Il percorso indicato online è questo:
Impostazioni → App → Safari → Avanzate → Flag delle funzioni
Qui si trova (o si trovava, a seconda della versione del sistema) un flag simile a:
“Preferisci aggiornamenti di resa della pagina vicino a 60 fps” (Prefer Page Rendering Updates near 60fps)
Disattivandolo, in teoria, Safari dovrebbe essere meno vincolato al limite dei 60 fps.

Dove controllare le impostazioni avanzate su macOS
Su Mac le opzioni non si trovano nelle Impostazioni di sistema, ma dentro Safari.
Il percorso è:
Safari → Impostazioni → Avanzate → attiva “Mostra menu Sviluppo”
poi:
Menu Sviluppo → Funzioni sperimentali

Funziona davvero?
Qui serve essere chiari.
- Il flag per bloccare Safari limitato a 60 fps esiste solo in alcune versioni di iOS/macOS
- È sperimentale, non documentato ufficialmente
- Non garantisce che Safari vada sempre a 120 fps
- Su molti dispositivi l’effetto è minimo o nullo
In pratica:
può migliorare la fluidità in certi casi, ma non trasforma Safari in un browser sempre a 120 Hz.
Se qualcuno promette il contrario, sta semplificando troppo.

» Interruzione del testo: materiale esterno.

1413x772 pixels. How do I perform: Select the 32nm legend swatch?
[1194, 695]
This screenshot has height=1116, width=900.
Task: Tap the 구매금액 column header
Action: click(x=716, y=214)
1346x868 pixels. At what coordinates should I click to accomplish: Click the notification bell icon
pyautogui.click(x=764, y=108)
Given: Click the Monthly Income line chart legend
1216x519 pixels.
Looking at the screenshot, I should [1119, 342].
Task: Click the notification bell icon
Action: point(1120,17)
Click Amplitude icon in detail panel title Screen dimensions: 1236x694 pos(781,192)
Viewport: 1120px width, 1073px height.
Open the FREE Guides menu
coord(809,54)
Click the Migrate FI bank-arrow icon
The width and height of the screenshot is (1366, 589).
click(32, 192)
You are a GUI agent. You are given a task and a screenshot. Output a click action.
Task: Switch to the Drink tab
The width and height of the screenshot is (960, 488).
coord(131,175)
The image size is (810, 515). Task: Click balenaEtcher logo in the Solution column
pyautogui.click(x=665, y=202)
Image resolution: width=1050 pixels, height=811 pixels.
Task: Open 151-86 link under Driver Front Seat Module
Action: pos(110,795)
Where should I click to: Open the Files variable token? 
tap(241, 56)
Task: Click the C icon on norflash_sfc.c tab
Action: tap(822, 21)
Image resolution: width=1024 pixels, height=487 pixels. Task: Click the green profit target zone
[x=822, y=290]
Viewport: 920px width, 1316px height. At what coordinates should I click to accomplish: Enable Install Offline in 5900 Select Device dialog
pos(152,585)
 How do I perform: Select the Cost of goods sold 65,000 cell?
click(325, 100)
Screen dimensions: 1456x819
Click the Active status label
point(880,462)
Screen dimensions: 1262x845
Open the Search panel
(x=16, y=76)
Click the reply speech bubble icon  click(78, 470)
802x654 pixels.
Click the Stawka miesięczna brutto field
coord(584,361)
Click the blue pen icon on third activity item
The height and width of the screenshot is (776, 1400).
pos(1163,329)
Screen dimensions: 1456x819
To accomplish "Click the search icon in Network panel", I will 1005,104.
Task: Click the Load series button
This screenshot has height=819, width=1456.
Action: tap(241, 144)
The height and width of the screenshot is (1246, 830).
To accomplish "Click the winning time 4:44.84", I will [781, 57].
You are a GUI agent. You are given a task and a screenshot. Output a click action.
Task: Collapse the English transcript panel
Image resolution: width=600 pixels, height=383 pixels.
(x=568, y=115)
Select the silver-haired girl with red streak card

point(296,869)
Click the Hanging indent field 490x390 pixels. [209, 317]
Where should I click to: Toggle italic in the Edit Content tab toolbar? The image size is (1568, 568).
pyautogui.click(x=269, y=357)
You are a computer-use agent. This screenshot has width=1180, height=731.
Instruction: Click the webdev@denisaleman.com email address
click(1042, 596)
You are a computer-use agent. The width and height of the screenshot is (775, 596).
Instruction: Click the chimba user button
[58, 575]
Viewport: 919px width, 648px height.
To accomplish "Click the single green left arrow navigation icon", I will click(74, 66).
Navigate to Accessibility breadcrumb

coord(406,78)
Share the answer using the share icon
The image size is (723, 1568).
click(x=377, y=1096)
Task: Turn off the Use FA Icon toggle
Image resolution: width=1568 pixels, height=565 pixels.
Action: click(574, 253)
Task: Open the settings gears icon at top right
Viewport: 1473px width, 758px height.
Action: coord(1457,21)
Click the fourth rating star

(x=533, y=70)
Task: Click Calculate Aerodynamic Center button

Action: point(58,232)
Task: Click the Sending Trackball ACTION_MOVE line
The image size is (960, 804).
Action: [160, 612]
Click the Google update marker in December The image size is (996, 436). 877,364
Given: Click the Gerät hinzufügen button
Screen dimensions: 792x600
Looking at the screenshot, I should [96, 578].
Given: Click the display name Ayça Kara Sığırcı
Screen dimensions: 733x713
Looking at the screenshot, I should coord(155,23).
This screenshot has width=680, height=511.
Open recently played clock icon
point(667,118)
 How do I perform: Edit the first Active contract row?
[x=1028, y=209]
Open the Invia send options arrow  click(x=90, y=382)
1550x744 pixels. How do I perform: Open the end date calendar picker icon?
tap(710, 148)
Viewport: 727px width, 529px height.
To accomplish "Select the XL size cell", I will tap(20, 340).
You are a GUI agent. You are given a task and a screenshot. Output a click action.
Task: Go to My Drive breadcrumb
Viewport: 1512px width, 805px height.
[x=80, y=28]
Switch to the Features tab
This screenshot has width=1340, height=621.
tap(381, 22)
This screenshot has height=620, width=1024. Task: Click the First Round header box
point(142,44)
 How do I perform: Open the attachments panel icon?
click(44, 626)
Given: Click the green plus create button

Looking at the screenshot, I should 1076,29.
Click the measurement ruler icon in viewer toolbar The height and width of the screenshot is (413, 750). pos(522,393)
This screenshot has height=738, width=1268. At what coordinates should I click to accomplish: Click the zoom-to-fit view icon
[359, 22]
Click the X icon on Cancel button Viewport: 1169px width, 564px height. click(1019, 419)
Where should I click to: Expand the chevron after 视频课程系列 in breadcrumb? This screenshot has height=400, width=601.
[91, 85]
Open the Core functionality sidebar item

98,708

Perché Apple mantiene Safari limitato a 60 fps
Le motivazioni principali sono tre:
- Autonomia: uno scrolling a 120 fps costante consuma di più
- Stabilità: non tutti i siti web sono ottimizzati per refresh elevati
- Coerenza: Safari è profondamente integrato nel sistema operativo
Apple preferisce un’esperienza prevedibile e controllata piuttosto che spremere sempre l’hardware.
Esistono alternative?
Sì, ed è qui che molti utenti notano la differenza.
Alcuni browser alternativi, pur basandosi sullo stesso motore su iOS, adottano strategie di rendering diverse e possono sembrare più fluidi nello scrolling.
Non è magia, ma una gestione diversa delle animazioni e dei tempi di aggiornamento.
Cosa aspettarsi davvero
Riassumendo, è importante avere aspettative realistiche:
- Safari limitato a 60 fps non è sempre
- ma non sfrutta costantemente i 120 Hz
- il flag avanzato non è una soluzione definitiva
- la fluidità dipende da sito, contenuto e sistema operativo
Non c’è un “interruttore segreto” che sblocca i 120 fps ovunque.
Perché ti dovrebbe interessare?
Perché se hai un iPhone, iPad o Mac a 120 Hz e senti che Safari non è fluido come dovrebbe, non è solo una tua impressione.
È una scelta tecnica precisa.
Sapere come funziona ti evita di perdere tempo cercando soluzioni miracolose e ti permette di decidere consapevolmente se restare su Safari o usare alternative in certi contesti.